Fluorescence lifetime measurements of Nile blue- and Rhodamine-DOPE-stained cheese samples were performed with Zeiss LSM780 NLO confocal microscope based on Axio Observer. Z1 inverted microscope (Carl Zeiss MicroImaging, GmbH) equipped with Chameleon Vision (Coherent, Inc.) pulsed IR laser (0.1 ps pulses, 80 MHz repetition rate) tuned to 860 nm for two-photon fluorescence excitation and Becker & Hickl hybrid detector (HPM-100-40) and TCSPC hardware (SPC-150, Becker & Hickl, GmbH). Fluorescence was collected through an IR-blocking filter and 580–640 nm emission filter with a Plan Apo 63×/1.4 oil IR objective lens. The measured fluorescence decay curves were analyzed with Becker & Hickl SPCImage fitting software to yield the mean fluorescence lifetime in 256 × 256 pixel lifetime images.

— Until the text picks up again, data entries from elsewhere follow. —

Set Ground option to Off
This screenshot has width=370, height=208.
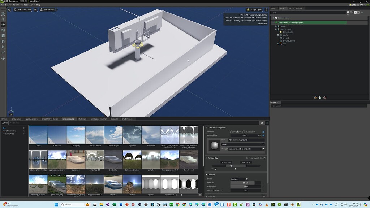[232, 132]
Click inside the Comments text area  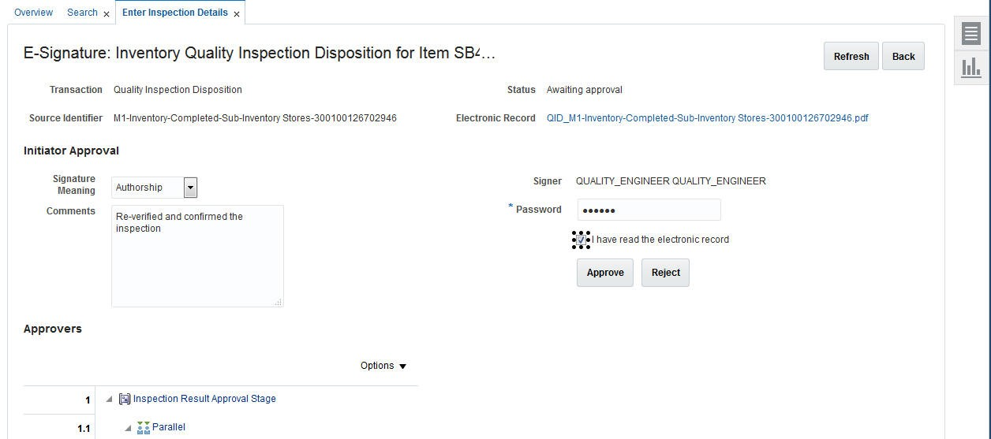[x=197, y=256]
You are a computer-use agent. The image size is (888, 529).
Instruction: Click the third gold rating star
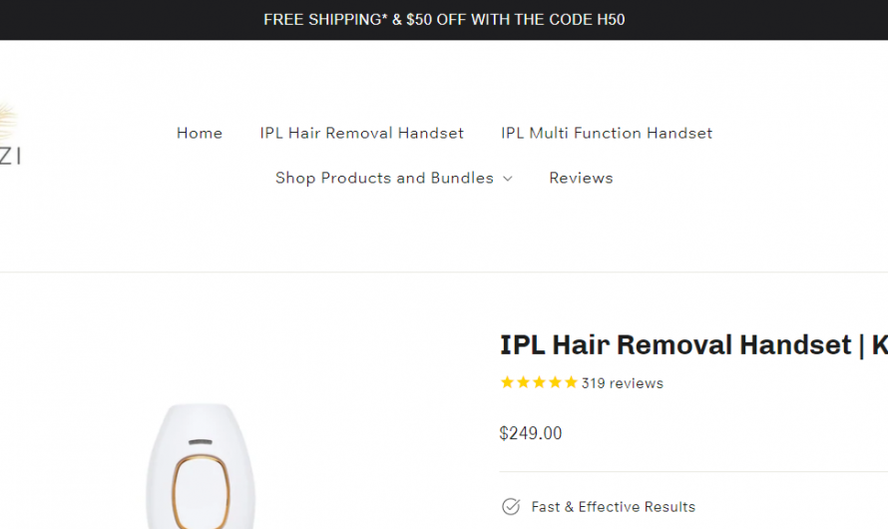point(539,383)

2.2.3 Two-photon excitation and second harmonic generation imaging microscopy

Second harmonic generation (SHG) imaging is non-linear optical process with two requirements—high excitation intensity and non-centrosymmetric molecules with long range order present in the sample (Bianchini and Diaspro 2008). No fluorescence takes place in this process and the wavelength of the emitted light (as the name suggests) is exactly one half of the excitation wavelength. Generally, the same pulsed laser source used for two-photon excitation (TPE) is also suitable for SHG, and these two signals can be easily separated spectrally. As no labelling is needed for SHG imaging (Diaspro et al. 2002), it is a vital method for visualizing certain specific components of the sample, e.g. collagen in tissues (Filová et al. 2010; Šepitka et al. 2012). Some low symmetry crystals also emit strong SHG signal (Haupert et al. 2012) so this technique can be applied to detect calcium lactate crystals within cheese matrices.

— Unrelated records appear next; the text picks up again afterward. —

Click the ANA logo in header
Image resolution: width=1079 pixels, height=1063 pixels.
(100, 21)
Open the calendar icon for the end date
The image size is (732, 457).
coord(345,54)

TPE is a non-linear process where a fluorescent molecule simultaneously absorbs two photons of low energy (long wavelength, typically in the near infrared part of the spectrum) in order to reach an exited state. The dye molecule then emits a photon, whose energy is somewhat lower than the sum of the excitation photon energies (the emission wavelength is longer than one half of the excitation wavelength). However, for this phenomenon to appear, the excitation intensity must be exceptionally high (megawatts per square micrometre) and this is only achievable with dedicated pulsed lasers (pulses of the order of picoseconds or shorter) in a laser point scanning setup (Diaspro et al. 2006). The main advantages of two-photon excitation microscopy are (i) lower absorption and scattering of the IR excitation light in many kinds of samples (e.g. biological tissues), (ii) due to non-linear effects, no fluorescence originates from outside the focus plane (Burdíková et al. 2010), so there is no need to block the out-of-focus light, and this greatly enhances the fluorescence collection efficiency in highly scattering samples. These two effects together facilitate fluorescence microscopy deep within a scattering sample.

SHG signal of calcium lactate crystals, together with TPE fluorescence, were collected with TCS SP8 AOBS MP confocal microscope (Leica Microsystems, GmbH) equipped with InSight DeepSee (Spectra-Physics, Inc.) pulsed IR laser (0.1 ps pulses, 80 MHz repetition rate) tuned to 860 nm. Internal spectral detectors were used for fluorescence acquisition and the frequency doubled signal was observed through 420–440 nm bandpass filter in transmission geometry.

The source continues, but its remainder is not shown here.